Member of the Idaho House of Representatives from the 26A district
- In office December 1, 2018 – December 3, 2021
- Preceded by: Steve Miller
- Succeeded by: Ned Burns

Personal details
- Born: December 1, 1972 (age 53) Sun Valley, Idaho
- Party: Democratic
- Spouse: Jeff Burley
- Children: 1
- Education: Stanford University (BS)
- Website: none
- Nickname: Muffy
- Cycling career

Medal record
Athletics
Representing United States
Winter Paralympic Games
| Bronze medal – third place | 1998 Nagano | Women's slalom |
| Silver medal – second place | 2002 Salt Lake City | Women's giant slalom |
| Silver medal – second place | 2002 Salt Lake City | Women's super G |
| Silver medal – second place | 2002 Salt Lake City | Women's downhill |
Summer Paralympic Games
| Gold medal – first place | 2012 London | Women's Individual H1-3 Road Race |
| Gold medal – first place | 2012 London | Women's Individual H1-4 Team Relay |
| Gold medal – first place | 2012 London | Women's Individual H1-2 individual time trial |
World Championships
| Gold medal – first place | 2000 Anzère | Women's Giant Slalom |

= Marianna Davis =

American politician and Paralympic gold medalist from Idaho

Marianna "Muffy" Davis (born December 1, 1972) is an American politician, former Paralympic cyclist, and alpine skier who served as a member of the Idaho House of Representatives for the 26A district from 2018 to 2021.

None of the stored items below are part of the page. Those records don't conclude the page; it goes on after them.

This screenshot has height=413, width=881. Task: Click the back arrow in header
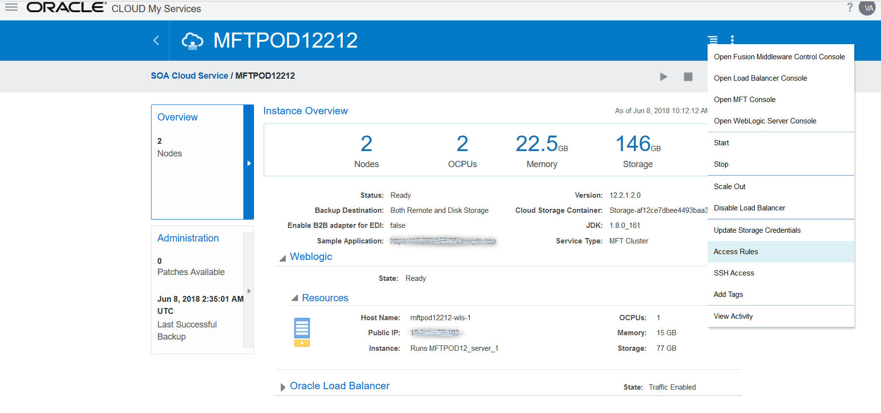coord(156,40)
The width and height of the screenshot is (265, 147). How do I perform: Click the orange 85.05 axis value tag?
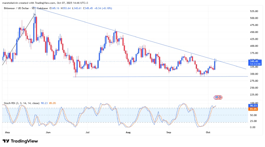coord(253,109)
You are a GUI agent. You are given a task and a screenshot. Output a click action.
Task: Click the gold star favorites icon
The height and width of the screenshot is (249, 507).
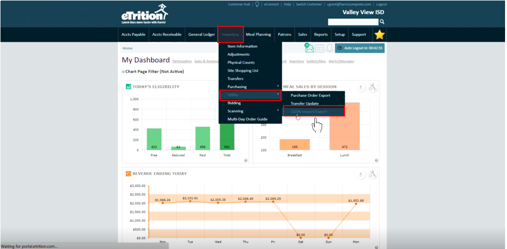tap(379, 35)
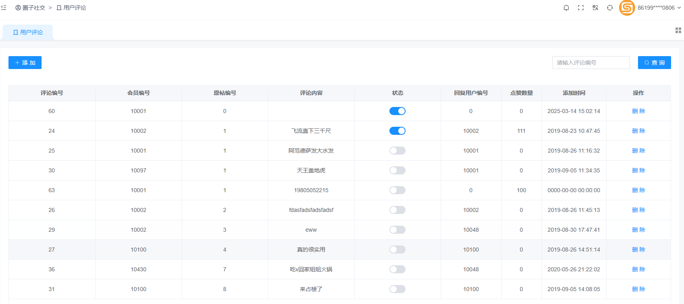684x304 pixels.
Task: Click the 用户评论 breadcrumb item
Action: [x=71, y=8]
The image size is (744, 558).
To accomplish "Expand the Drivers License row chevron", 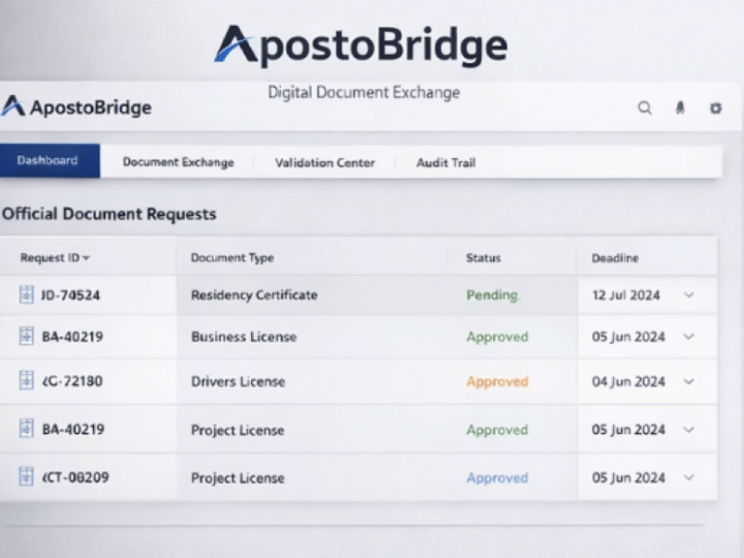I will [689, 381].
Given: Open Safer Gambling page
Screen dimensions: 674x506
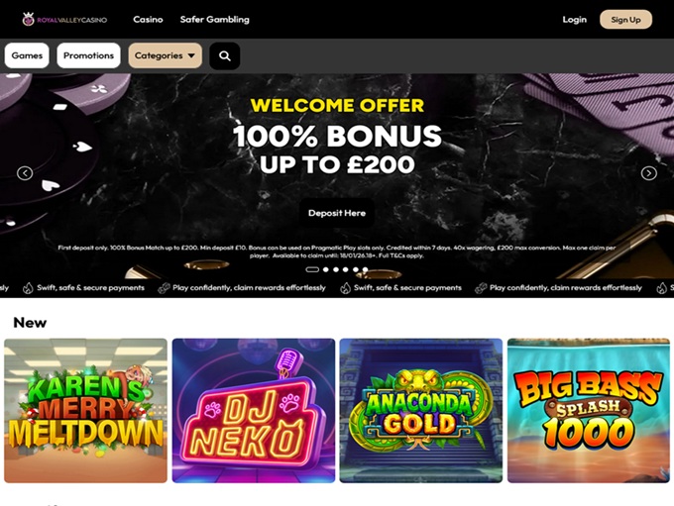Looking at the screenshot, I should (x=214, y=20).
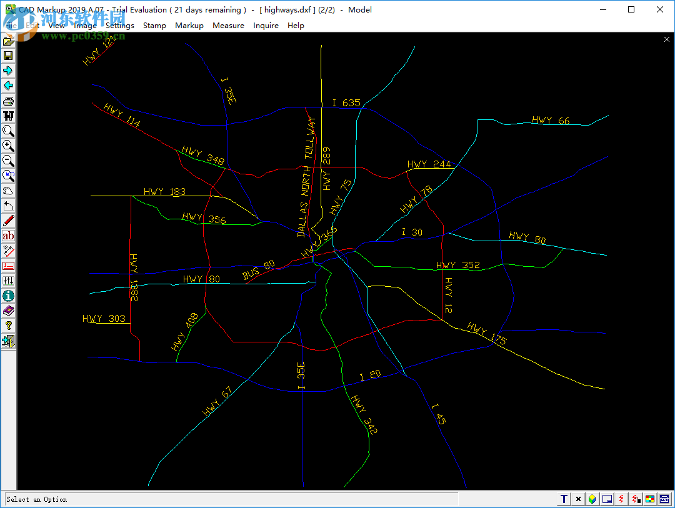This screenshot has width=675, height=508.
Task: Click the X icon in the status bar
Action: (578, 499)
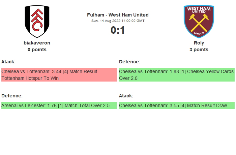The width and height of the screenshot is (236, 155).
Task: Select the Arsenal vs Leicester Over 2.5 bet
Action: (59, 105)
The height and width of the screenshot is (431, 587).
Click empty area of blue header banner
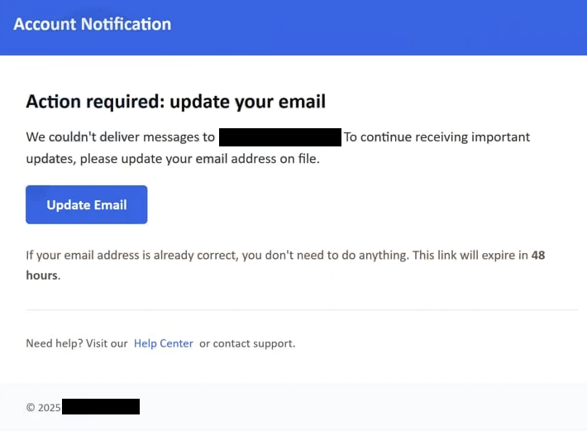[397, 26]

==Early life and education==
Davis was born in Sun Valley, Idaho. She was a top ranking junior skier and was poised to be named to the US ski team when an accident at the age of 16 left her paralyzed from the chest down. She earned a Bachelor of Science degree in human biology from Stanford University in 1995.

== Career ==
Davis has traveled widely and competed in a number of disciplines. She won the bronze medal in slalom at the 1998 Winter Paralympics in Nagano, Japan. In 2000, she was the World Champion at Giant Slalom in Anzere, Switzerland. Davis won three silver medals competing in the 2002 Winter Paralympics in Salt Lake City, Utah (downhill, super G, giant slalom). Davis retired from skiing in 2002. On June 1, 2002, she was in a team of four disabled climbers who reached the summit of the 14179 ft Mount Shasta in California. Davis was the first female paraplegic to climb a peak over 14,000 feet. The journey was possible by using a Snowpod which is a hand cranked tracked snowmobile devised by Pete Rieke. Davis was awarded Endurance Sports Disabled Athlete of the Year in 2002 and IOC Presidents Disable Athlete Award in 2004.

Davis took up the sport of handcycling in 2010, and was named to the U.S. Paracycling National Team. On September 7, 2012, she won three gold medals at 2012 Summer Paralympics for individual H1-3 road race, H1-4 team relay, and H1-2 individual time trial. In August 2013, Davis won 1st place for road race and time trial at the UCI Para-cycling Road World Championships in Baie-Comeau.

== Elections ==

=== 2020 ===
Davis was unopposed for the Democratic primary and the general election.

=== 2018 ===
Davis was unopposed for the Democratic primary. Davis defeated incumbent Republican Steve Miller with 56.3% of the vote.